The beam path shown in the figures, such as 6b, are for schematic illustration of the beam path a in a multi-channel gas sensor. The directions of the beam between the different elements may differ from the illustration.

The multi-channel gas sensor may also comprise a human machine interface, HMI, such as a button or switch that may be arranged to switch the multi-channel gas sensor from a first mode to a second mode and/or from a second mode to a first mode. The first mode may be shut down or turned off. The second mode may be operational or turned on.

The multi-channel gas sensor may also comprise a human machine interface, HMI, such as a light emitting diode, LED, arranged to provide status information to a user. The LED arrangement may be at least one multi-coloured LED wherein the at least one multi-coloured LED may indicate a result from the multi-channel gas sensor. For example a multi-coloured LED may indicate a measurement well below a set point limit by a first colour, such as green, close to a set limit by a second colour, such as yellow, and above a set limit by a third colour, such as red. A measurement close to a set limit or an unverified measurement may demand a second measurement, this may for example be indicated by a fourth colour or by a blinking LED.

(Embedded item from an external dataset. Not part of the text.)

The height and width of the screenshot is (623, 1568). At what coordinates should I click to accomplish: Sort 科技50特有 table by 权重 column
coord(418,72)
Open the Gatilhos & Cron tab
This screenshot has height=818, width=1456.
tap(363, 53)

The multi-channel gas sensor may also comprise a human machine interface, HMI, such as a button or switch that is arranged to switch the multi-channel gas sensor from a first mode of operation to a second mode of operation and/or from a second mode of operation to a first mode of operation. The first mode of operation may be a fast screening mode. The second mode of operation may be a precise measurement mode.

The multi-channel gas sensor may also comprise a human machine interface, HMI, such as a button or switch that is arranged to switch the multi-channel gas sensor between several operation modes, such as for example single breath measurement, semi continuous breath by breath measurement, continuous sniffing measurement, variable/dynamic measurement and parallel integration time of breath alcohol concentration estimation measurement.

In block diagrams, illustrated components are depicted as discrete functional blocks, but embodiments are not limited to systems in which the functionality described herein is organized as illustrated. The functionality provided by each of the components may be provided by hardware modules that are differently organized than is presently depicted. The control of the system described herein may be provided by one or more processors of one or more computers executing code stored on a tangible, non-transitory, machine readable medium. In some cases, notwithstanding use of the singular term "medium", the instructions may be distributed on different storage devices associated with different computing devices, for instance, with each computing device having a different subset of the instructions. Such implementation shall be considered consistent with usage of the singular term "medium" herein. In some cases, third party content delivery networks may host some or all of the information conveyed over networks, in which case, to the extent the information (e.g. content) is said to be supplied or otherwise provided, the information may be provided by sending instructions to retrieve that information from a content delivery network.

While specific embodiments have been described, the skilled person will understand that various modifications and alterations are conceivable within the scope as defined in the appended claims.